╭─ Dataset

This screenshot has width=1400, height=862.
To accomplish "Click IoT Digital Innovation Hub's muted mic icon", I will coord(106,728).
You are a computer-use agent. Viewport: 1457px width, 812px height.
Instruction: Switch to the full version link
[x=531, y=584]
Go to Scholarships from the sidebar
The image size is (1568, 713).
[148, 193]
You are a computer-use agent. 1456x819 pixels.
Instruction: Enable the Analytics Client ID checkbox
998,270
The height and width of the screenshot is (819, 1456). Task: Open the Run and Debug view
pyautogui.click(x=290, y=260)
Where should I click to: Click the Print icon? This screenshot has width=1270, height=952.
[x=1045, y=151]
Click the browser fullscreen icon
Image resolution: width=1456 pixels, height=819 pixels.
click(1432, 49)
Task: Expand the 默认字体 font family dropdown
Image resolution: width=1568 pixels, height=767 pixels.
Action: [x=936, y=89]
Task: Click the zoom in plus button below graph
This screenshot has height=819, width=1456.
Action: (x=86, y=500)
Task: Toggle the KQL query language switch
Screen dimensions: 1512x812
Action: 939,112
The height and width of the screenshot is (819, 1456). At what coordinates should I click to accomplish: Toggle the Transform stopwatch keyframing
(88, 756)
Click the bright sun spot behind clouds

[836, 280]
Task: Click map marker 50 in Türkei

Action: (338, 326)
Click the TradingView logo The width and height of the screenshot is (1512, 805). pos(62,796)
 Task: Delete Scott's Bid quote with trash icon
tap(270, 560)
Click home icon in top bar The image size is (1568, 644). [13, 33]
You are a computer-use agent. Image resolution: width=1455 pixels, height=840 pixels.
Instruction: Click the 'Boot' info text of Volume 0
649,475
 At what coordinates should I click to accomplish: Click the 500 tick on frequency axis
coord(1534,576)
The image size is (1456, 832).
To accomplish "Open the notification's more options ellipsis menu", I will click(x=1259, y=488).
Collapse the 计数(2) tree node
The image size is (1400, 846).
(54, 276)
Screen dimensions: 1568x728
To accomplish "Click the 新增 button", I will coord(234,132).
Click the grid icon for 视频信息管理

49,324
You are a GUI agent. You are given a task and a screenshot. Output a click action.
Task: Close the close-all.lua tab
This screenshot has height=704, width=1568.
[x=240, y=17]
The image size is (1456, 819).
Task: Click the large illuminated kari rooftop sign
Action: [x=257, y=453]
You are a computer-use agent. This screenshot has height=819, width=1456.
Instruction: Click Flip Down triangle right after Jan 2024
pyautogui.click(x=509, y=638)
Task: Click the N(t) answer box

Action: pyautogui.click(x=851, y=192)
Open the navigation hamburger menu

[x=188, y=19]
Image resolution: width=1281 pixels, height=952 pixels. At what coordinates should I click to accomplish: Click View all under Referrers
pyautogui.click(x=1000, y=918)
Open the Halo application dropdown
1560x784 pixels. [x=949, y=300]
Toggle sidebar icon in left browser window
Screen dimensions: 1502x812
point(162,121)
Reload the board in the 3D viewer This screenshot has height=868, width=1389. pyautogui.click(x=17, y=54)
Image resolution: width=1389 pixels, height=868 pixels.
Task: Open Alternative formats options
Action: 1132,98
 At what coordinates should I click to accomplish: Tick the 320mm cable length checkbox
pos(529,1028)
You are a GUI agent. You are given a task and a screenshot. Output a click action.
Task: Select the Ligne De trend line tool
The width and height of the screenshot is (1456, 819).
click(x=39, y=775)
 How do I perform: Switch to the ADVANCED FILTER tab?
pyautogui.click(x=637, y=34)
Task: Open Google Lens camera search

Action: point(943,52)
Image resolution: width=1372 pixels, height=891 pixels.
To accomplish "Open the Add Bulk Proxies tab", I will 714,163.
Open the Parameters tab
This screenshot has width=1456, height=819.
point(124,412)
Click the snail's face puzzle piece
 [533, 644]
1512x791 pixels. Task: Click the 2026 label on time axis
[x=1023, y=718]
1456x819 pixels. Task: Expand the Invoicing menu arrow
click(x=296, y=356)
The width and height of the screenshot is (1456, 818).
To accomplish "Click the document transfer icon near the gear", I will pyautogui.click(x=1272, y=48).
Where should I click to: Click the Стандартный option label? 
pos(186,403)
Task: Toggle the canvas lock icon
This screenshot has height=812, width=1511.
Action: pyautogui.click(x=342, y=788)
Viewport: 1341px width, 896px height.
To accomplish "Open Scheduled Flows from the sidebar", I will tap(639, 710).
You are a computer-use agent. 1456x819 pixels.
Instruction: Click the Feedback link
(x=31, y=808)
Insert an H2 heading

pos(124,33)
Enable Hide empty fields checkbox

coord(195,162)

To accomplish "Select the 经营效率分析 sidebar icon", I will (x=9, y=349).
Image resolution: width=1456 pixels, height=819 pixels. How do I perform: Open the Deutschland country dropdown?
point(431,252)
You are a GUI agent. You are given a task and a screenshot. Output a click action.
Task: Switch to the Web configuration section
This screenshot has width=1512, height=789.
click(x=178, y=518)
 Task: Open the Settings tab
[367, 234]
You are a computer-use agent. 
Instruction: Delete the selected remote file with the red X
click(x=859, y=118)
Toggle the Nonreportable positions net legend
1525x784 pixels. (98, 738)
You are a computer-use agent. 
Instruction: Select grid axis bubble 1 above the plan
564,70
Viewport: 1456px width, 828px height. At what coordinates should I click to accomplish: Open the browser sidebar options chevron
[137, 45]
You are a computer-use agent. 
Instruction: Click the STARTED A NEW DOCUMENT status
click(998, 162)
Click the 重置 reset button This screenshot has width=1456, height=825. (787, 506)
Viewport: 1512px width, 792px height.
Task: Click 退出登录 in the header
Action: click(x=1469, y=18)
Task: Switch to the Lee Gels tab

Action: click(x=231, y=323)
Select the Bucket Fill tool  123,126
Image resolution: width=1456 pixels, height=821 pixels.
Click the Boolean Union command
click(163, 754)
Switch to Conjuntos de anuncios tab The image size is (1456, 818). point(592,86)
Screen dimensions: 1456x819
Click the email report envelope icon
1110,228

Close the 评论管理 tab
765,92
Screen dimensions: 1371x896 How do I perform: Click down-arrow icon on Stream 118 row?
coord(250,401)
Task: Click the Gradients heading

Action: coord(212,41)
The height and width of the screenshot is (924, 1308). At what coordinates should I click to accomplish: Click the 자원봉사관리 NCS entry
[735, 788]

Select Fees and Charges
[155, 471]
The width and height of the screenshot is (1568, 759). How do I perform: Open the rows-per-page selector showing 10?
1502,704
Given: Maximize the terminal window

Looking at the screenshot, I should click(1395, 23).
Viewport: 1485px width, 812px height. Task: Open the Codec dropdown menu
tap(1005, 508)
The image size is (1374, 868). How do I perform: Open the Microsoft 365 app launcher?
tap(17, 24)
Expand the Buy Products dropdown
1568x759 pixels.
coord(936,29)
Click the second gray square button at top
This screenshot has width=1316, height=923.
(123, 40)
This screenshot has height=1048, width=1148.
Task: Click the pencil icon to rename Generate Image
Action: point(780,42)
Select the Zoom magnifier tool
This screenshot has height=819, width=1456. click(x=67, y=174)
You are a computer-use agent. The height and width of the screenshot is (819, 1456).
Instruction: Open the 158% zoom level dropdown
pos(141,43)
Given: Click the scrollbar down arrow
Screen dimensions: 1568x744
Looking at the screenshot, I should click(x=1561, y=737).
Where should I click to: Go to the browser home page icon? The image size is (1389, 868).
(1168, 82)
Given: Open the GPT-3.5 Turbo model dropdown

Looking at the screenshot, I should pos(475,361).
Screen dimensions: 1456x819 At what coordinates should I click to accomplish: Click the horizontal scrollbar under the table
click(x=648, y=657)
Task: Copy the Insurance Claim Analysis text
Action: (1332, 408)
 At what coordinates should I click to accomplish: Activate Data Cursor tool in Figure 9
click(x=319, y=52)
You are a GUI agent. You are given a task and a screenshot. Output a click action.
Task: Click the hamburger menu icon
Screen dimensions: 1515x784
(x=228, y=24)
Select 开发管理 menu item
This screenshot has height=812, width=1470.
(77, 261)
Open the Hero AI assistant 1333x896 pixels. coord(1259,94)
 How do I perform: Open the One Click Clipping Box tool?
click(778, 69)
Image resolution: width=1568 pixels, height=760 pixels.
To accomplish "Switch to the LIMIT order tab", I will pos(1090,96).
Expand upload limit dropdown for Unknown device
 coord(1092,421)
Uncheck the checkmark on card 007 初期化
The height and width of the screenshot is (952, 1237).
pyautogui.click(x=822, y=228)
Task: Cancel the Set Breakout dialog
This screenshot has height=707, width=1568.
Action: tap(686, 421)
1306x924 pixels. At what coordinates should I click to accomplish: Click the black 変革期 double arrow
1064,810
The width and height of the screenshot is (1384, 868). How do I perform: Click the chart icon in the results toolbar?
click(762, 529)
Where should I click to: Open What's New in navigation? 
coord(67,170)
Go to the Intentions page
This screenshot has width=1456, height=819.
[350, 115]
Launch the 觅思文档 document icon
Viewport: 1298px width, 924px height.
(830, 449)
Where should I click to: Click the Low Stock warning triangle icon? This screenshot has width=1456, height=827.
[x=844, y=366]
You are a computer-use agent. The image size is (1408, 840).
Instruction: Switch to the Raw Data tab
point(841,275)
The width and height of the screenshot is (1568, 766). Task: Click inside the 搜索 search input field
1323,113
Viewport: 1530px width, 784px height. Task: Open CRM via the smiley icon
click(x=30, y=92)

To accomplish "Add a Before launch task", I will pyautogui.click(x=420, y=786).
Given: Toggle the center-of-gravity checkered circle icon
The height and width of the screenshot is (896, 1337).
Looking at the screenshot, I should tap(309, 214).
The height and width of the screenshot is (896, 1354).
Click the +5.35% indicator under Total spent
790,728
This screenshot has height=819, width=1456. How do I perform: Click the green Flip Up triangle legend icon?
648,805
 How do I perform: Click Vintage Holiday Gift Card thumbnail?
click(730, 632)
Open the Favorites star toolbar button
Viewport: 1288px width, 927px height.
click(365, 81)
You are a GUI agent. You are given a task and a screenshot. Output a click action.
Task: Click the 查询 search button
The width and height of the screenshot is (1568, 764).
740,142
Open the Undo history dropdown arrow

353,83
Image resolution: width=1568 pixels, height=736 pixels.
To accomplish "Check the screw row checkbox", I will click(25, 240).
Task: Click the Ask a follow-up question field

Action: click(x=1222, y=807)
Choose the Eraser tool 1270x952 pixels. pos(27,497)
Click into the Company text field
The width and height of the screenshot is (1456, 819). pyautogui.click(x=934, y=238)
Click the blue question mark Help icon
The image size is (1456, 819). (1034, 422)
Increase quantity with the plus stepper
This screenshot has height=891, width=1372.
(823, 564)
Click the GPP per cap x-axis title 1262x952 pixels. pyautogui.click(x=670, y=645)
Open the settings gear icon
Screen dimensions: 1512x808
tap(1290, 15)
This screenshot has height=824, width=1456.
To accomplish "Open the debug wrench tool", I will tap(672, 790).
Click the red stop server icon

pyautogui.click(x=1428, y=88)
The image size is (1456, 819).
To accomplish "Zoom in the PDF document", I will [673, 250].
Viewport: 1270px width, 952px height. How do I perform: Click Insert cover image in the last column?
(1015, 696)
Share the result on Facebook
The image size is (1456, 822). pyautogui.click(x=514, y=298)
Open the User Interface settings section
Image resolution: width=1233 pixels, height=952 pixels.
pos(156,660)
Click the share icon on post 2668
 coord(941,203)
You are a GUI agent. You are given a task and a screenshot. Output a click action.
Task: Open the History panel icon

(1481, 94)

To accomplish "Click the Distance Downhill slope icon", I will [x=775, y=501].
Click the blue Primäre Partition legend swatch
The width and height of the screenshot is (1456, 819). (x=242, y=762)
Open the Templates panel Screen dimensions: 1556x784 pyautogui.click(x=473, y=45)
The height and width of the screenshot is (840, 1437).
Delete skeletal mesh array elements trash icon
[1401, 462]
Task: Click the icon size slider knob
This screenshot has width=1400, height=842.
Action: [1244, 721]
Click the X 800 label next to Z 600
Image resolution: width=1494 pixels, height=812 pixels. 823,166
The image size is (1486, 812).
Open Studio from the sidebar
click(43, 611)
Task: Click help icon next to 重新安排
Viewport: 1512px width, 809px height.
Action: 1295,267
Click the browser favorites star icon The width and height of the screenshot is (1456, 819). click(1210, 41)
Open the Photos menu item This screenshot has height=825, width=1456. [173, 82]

╰─

Please give the number of lines in the listing above that contain the string "item", without anything else.

## Finished exercise
2